Correlation between Weighted Gain Score (WGS) and Rasch Learning Gain (RLG) in the empirical and simulated datasets. (A) Empirical dataset with µ=30, (B) empirical dataset with µ=50, (C) empirical dataset with µ=70, (D) simulated dataset with µ=30, (E) simulated dataset with µ=50, and (F) simulated dataset with µ=70.

Analysis of Interaction Effects Using WGS and RLG

All 3 calibrations of the WGS (µ=30, µ=50, and µ=70) detected a significant interaction effect between teaching format and learning disposition in the empirical dataset (Figure 3). Traditional learners displayed higher learning gains in the lecture format than digital natives (F_1,131=6.51; P=.01; partial η²=0.05). For µ=50, the mean difference was −11.64 (95% Bonferroni-adjusted CI −21.46 to −1.83; P=.01). Corresponding estimates were −19.41 for µ=30 (95% Bonferroni-adjusted CI −35.80 to −3.04; P=.01) and −8.32 for µ=70 (95% Bonferroni-adjusted CI −15.33 to −1.31; P=.01).

Figure 3.

Learning gain estimates calculated using Weighted Gain Score (WGS) and Rasch Learning Gain (RLG), depicting the interaction between teaching format and learning disposition in the empirical and simulated datasets. (A) Empirical dataset with WGS (µ=30), (B) empirical dataset with WGS (µ=50), (C) empirical dataset with WGS (µ=70), (D) empirical dataset with RLG, (E) simulated dataset with WGS (µ=30), (F) simulated dataset with WGS (µ=50), (G) simulated dataset with WGS (µ=70), and (H) simulated dataset with RLG. **Indicates statistical significance at P=.01.

RLG also detected this interaction effect (F_1,131=6.75; P=.01; partial η²=0.05) with a mean difference of −19.91 (95% Bonferroni-adjusted CI −36.80 to −3.05; P=.01), confirming the interaction pattern observed in the original study from which our empirical dataset was derived [16,29].

In the simulated dataset, no significant interaction between teaching format and learning disposition was observed when learning gains were calculated using the WGS, regardless of the µ-value applied (F_1,996=0.39; P=.53; partial η²<0.001; Figure 3). Similarly, RLG did not reveal any significant difference in performance between the groups (F_1,996=1.10; P=.29; partial η²=0.001).
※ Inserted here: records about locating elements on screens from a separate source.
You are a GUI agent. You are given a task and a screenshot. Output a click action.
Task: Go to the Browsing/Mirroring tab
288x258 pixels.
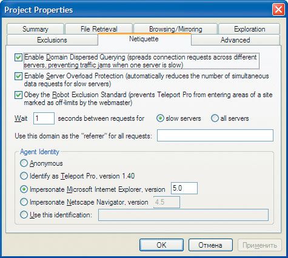[x=175, y=29]
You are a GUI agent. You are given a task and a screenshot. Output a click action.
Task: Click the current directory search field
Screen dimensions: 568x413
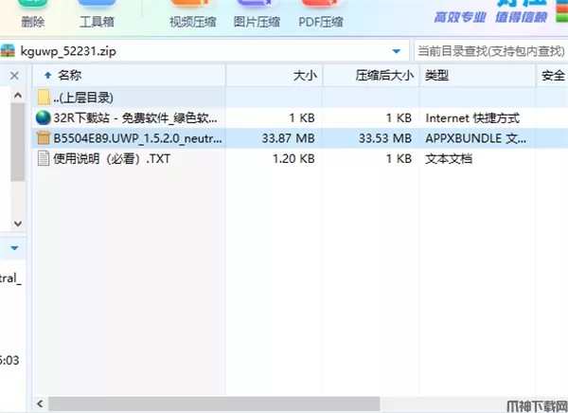point(489,50)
Because teaching format and learning disposition were randomly assigned in the simulated dataset, we did not necessarily expect any interaction effect.
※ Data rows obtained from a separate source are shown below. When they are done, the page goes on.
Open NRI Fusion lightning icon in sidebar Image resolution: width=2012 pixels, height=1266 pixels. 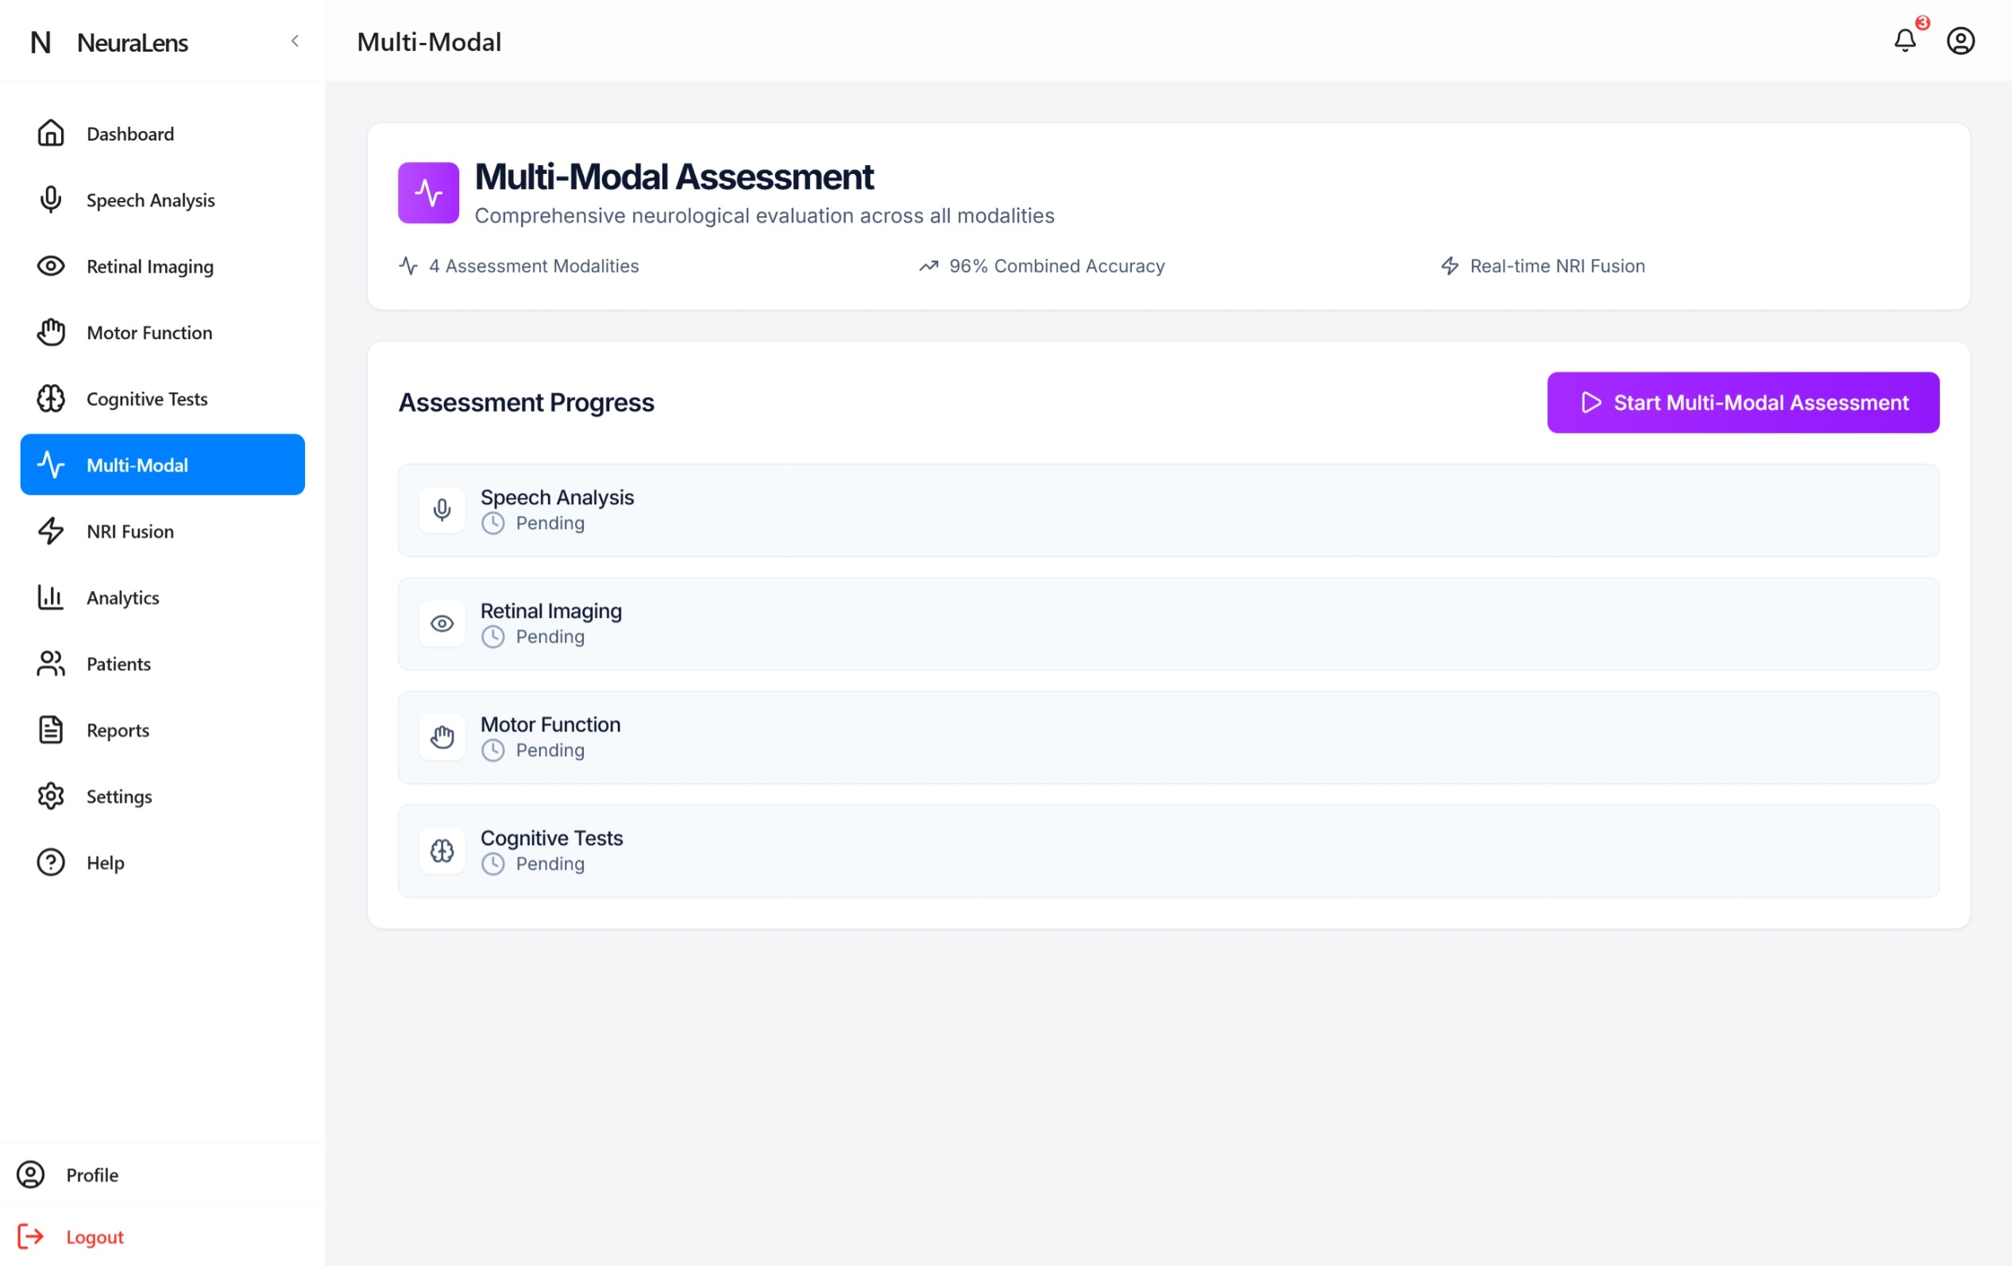pyautogui.click(x=51, y=531)
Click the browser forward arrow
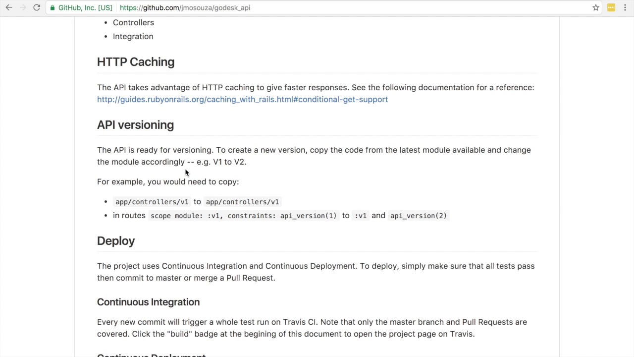Viewport: 634px width, 357px height. [23, 8]
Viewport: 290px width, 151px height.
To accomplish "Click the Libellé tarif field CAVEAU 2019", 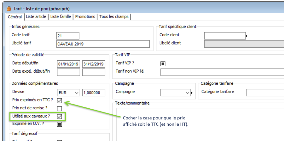I will click(x=103, y=44).
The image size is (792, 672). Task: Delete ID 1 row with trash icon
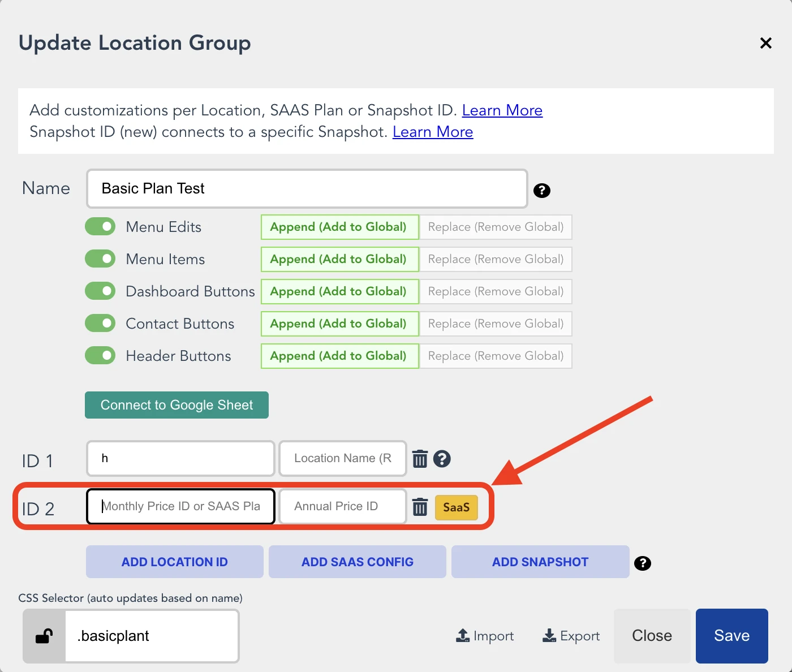click(x=420, y=459)
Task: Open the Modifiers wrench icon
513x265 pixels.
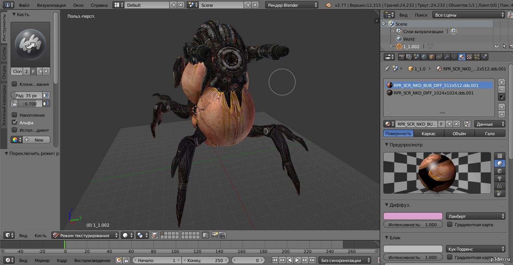Action: point(447,57)
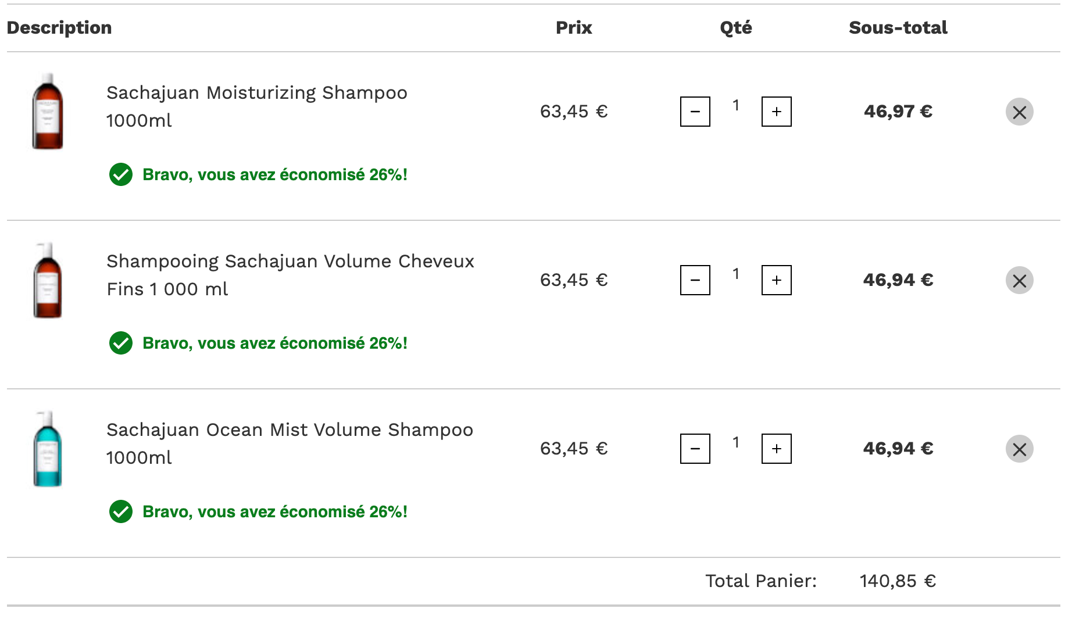Decrease quantity of Ocean Mist Volume Shampoo

695,449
DiscussionInferential Behavior of WGS Compared With RLG

A robust method for calculating learning gain is essential for capturing students’ learning progress following an educational intervention and for providing interpretable indicators of educational effectiveness. Such a method should be statistically sound, transparent, and practically applicable within evaluation processes.

This study evaluated the statistical behavior of the WGS, a method designed to estimate learning gain in a way that is both methodologically robust and straightforward to implement. The first research question examined whether the WGS yields inferential results comparable to those obtained with RLG. Our findings demonstrated a strong inferential correspondence between the 2 methods. The WGS produced learning gain estimates that correlated highly with those derived from RLG, while also identifying the same interaction effect in the empirical dataset as the Rasch model–based approach. Importantly, these inferential conclusions remained stable across all tested µ-values (30, 50, and 70). The identical correlation coefficients between the WGS and RLG and the unchanged ANOVA results indicate that modifying the parameter µ linearly rescales learning gain estimates. Consequently, varying µ changes the magnitude of WGS values but does not affect statistical inference.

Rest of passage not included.